# Ailanthus as firewood?



## magnumtoy (Jul 10, 2006)

I think I already know the answer, but I think I've found a HUGE Ailanthus tree (tree of heaven) that has fallen and want to know if anyone knew if it's worth burning or not. I think not. 

It's possible this tree isn't Ailanthus tho'. The leaves (already almost indistinguishable due to wilting after tree fell) do not look like the Ailanthus as far as how they are positioned on the branches (directly across and in a line of 10 or more).

I'll take some pics of the tree and post again, but does the Ailanthus get as large as 3 feet in diameter?? The bark is smooth, about 1/4 inch thick at the base, 1/8 inch think at the 6" diameter, and has some very small, hard "flake looking" protrusions, although they are not loose flakes like most Ailanthus.
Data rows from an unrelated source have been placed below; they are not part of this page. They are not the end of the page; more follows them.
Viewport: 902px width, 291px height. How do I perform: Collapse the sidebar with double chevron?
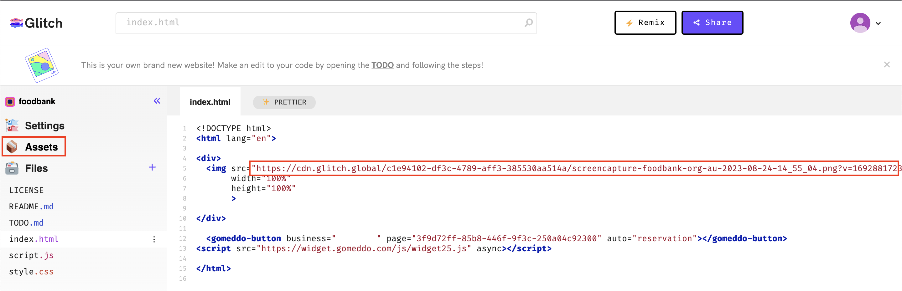[x=157, y=101]
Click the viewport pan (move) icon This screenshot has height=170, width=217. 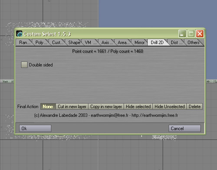[x=208, y=81]
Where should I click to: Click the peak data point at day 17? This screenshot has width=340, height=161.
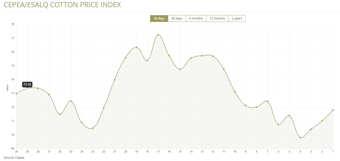[x=158, y=35]
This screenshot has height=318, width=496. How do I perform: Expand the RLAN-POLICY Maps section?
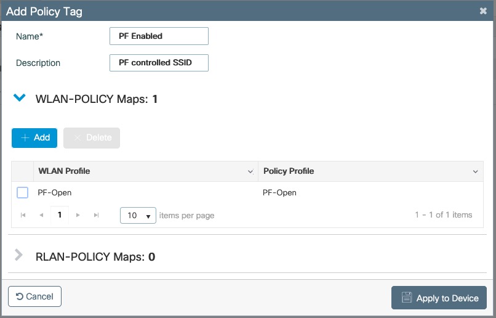[18, 256]
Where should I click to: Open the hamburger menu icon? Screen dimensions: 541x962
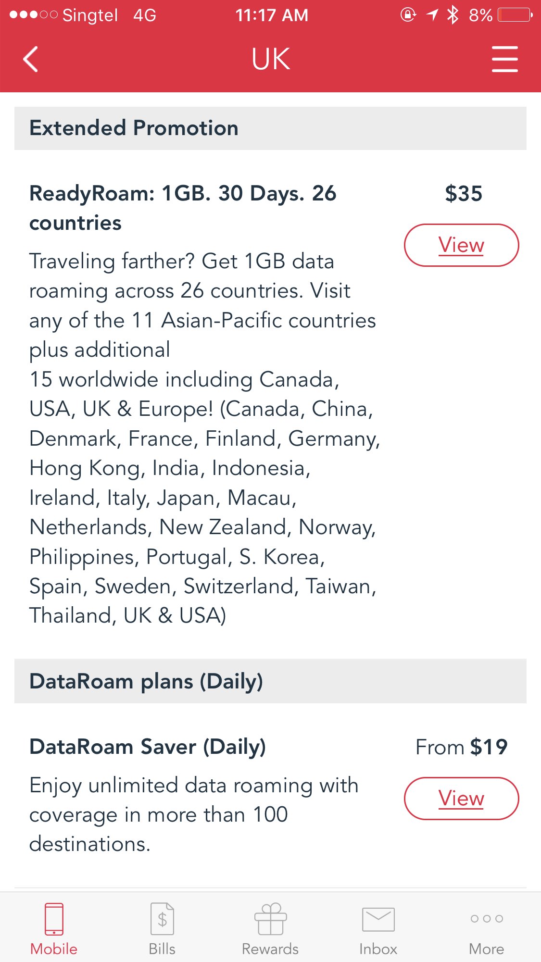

It is mostly grey in color with some very faint 2" x 1/4" oblong, and running vertical, designs in the bark throughout. It is pretty heavy. Easy to split. Very white inside. Looks to be about 45 years old from the rings. No smell to mention.

My wife, who can seem to id any tree (she's an entomologist; Bugs if you need to id anything let me know) is even stumped. I'll post some photos. I'm afraid it is Ailanthus, too bad, this tree is huge. Damn. Except for the leaf locations and the thickness of bark, it looks like Ailanthus. 

Thanks guys. 

PS. My Northstar "Northern tool" 20 ton splitter w/ 4 way slip on is working like a charm. It'll go through the biggest stuff I can seem to give it (with the 4 way off). Most pcs 16" and under go through with the 4 way. I love my splitter.


----------



## BlueRidgeMark (Jul 10, 2006)

Does it have a pithy center? If not, I don't think it's ailanthus (Tree of Someplace OTHER Than Heaven).
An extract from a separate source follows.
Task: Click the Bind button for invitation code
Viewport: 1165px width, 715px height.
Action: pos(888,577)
As for burning ailanthus, well, it burns. If you have plenty of other good wood, I wouldn't bother. If not, well, it burns.


----------



## magnumtoy (Jul 10, 2006)

No pithy center. I'll take some photos tonight. The wood actually resembles maple to me (inside), but it's surely not. 

I wish there was one set of flash cards or something that showed bark, leaves, shape, growing area, typ max hgt, inside grain/split, etc. for common species. We have a book, but it jumps you all around. I need to get better at ID'ing trees. 

Thanks for the reply BlueRidgeMark. I think I'll cut a pc of known Ailanthus we have on our property and compare the inside... although we don't have one any were near this size.


----------



## BlueRidgeMark (Jul 10, 2006)

BTW, I've seen it over 2' diameter, so I guess I can believe 3'. But I have not split it. It's pretty brittle, so I suppose it would split easily.


----------



## moss (Jul 10, 2006)

A friend had a huge ailanthus cut down and sliced into firewood sized chunks. The heartwood is surprisingly dense for such a soft wooded species. By looking at it I'd guess it would be similar to cottonwood in BTU output. Why not burn it?
-moss


----------



## computeruser (Jul 10, 2006)

Could it be Sumac? We get some huge ones around here and some of 'em look surprisingly similar to ToH.

As for ToH, it burns fine for what it is. If it is free and hanging around anyway, why not keep it for firewood? I tried some last year and it burned well enough for quick, flash fires in my fireplace. This is not all-night-long woodstove stuff, obviously, but for shorter duration fires or as a mix with other woods for a medium-duration fire it is fine.

Remember, the best wood to burn is always free wood.


----------



## JBinKC (Jul 12, 2006)

I have burned it before as it is a big nusiance tree on my small lakefront Lake of the Ozarks property. As long as you properly IDed the tree (not confuse it with poison sumac) and it is very convenient to process you might as well burn it. The wood has a low btu and the wood deteriorates the fastest of any wood I have burned (use it in one burning season). If it is a big hassle to process it I would not bother with it.


----------



## jazlabaw (Oct 20, 2006)

*Ailanthus as firewood*

It is true that ailanthus if used as firewood needs to be used within 3 to 6 months after having been cut and split BUT it actually makes great firewood. I do not know the btu of this wood and haven't been able to find it listed in any firewood rating sites but I split the logs in May and am burning it now in late October. 

It is no oak, ash, or hickory but most definitely rivals cherry and black walnut (In our region people frequently mistake the ailanthus tree for the black walnut tree) in the heat output we feel in our home. However, the hazard I have encountered when the tree is freshly cut down because of its soft heartwood is that it usually harbors carpenter ants (like tulip poplar), and countless other insects. When the ailanthus firewood is cured (1-3 months) however most of the ants seemed to have packed up and moved to greener pastures (or trees as the case may be). Obviously it not advisable to store this firewood near your dwelling.


----------



## freakflag (May 13, 2013)

*Worth burning*

I live in Brooklyn NY and have just finished my sixth season with a Napoleon 1400. I get all my wood by scrounging from the street. It might seem impossible to collect enough wood from city streets but I can and do. I currently have a cord and a half of wood stacked in my backyard seasoning for next year. About one face cord of this wood is Ailanthus (Tree of Heaven). I have burned this wood many times as it is extremely abundant in my area. It is often referred to as Ghetto palm. I have read that it is very close to Birch and White Oak in it's BTU output. It is not the best firewood in the world but it is definitely worth burning. It does not go up like paper like some people say. It does tend to rot and get punky faster than other wood but I would not dismiss it without trying it out. Mix it with other types of wood and it will burn just fine.


----------



## spidermonkey17 (May 13, 2013)

If you get on isa-arbor.org and go to the book section there is are some good refrence material on tree Id. Also where is your wife a entomology at? We are always looking for a good bug person to help is ID stuff when we are stumped.


----------